---- 抜粋

福島第一原発の事故以来、全世界的にガイガーカウンターの需要が高まっており、品薄状態にある。買えたとしても、見るからに安っぽい製品が5万円以上もするから手を出しにくい。
私が福島で使ったロシア軍用ガイガーカウンター、DP-5Vについてときどき質問されるので、ここにまとめておく。結論から言うと、購入は博打だが、うまく動けば素晴らしいマシンだ。線源を集めていたり電子工作をやる人なら部品取りにしても損はしない。
【長所】
・チェルノブイリ事故でも使われた本格的なサーベイ・メーターである。低線量用と高線量用に2本のGM管を持っており、測定上限は2Sv/hという頼もしさ。
・安価である。送料込み140ドル、12000円程度。Paypalアカウントがあれば簡単に買える。
・単三電池3本で長時間駆動できる。12/24Vバッテリーアダプターも付属する。
・チェック用のβ線源を内蔵しており、これだけでも価値がある。ただしこの線源では動作確認できるだけで、線量の較正はできない。

--------
---- データ行

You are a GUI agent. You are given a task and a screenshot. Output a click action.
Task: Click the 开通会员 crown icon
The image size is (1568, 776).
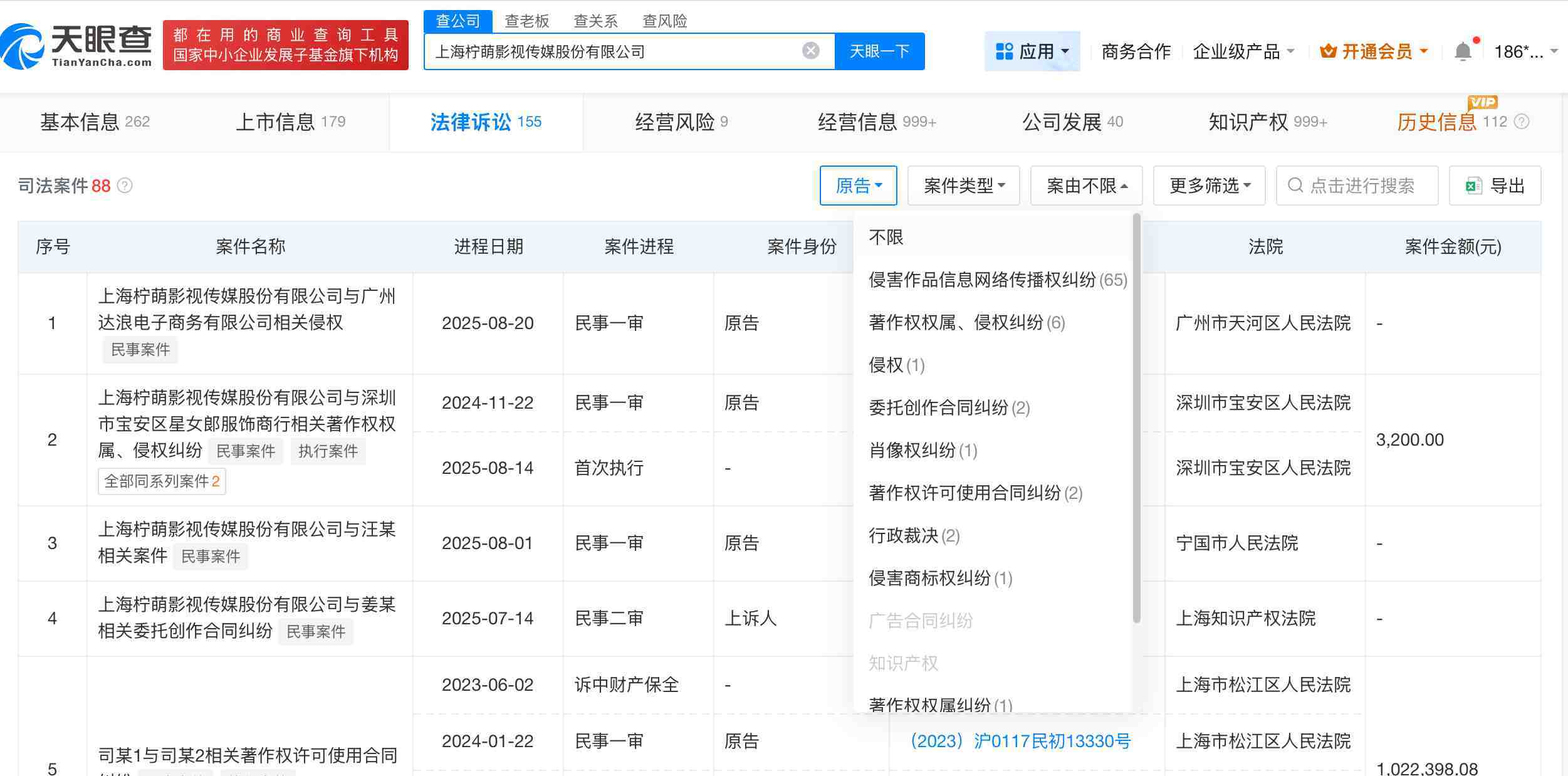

--------

作成内容 - 上にあるDP-5Vガイガーカウンターについての抜粋を、一字も変えずに全文もう一度書き出すこと。

作業結果 -
福島第一原発の事故以来、全世界的にガイガーカウンターの需要が高まっており、品薄状態にある。買えたとしても、見るからに安っぽい製品が5万円以上もするから手を出しにくい。
私が福島で使ったロシア軍用ガイガーカウンター、DP-5Vについてときどき質問されるので、ここにまとめておく。結論から言うと、購入は博打だが、うまく動けば素晴らしいマシンだ。線源を集めていたり電子工作をやる人なら部品取りにしても損はしない。
【長所】
・チェルノブイリ事故でも使われた本格的なサーベイ・メーターである。低線量用と高線量用に2本のGM管を持っており、測定上限は2Sv/hという頼もしさ。
・安価である。送料込み140ドル、12000円程度。Paypalアカウントがあれば簡単に買える。
・単三電池3本で長時間駆動できる。12/24Vバッテリーアダプターも付属する。
・チェック用のβ線源を内蔵しており、これだけでも価値がある。ただしこの線源では動作確認できるだけで、線量の較正はできない。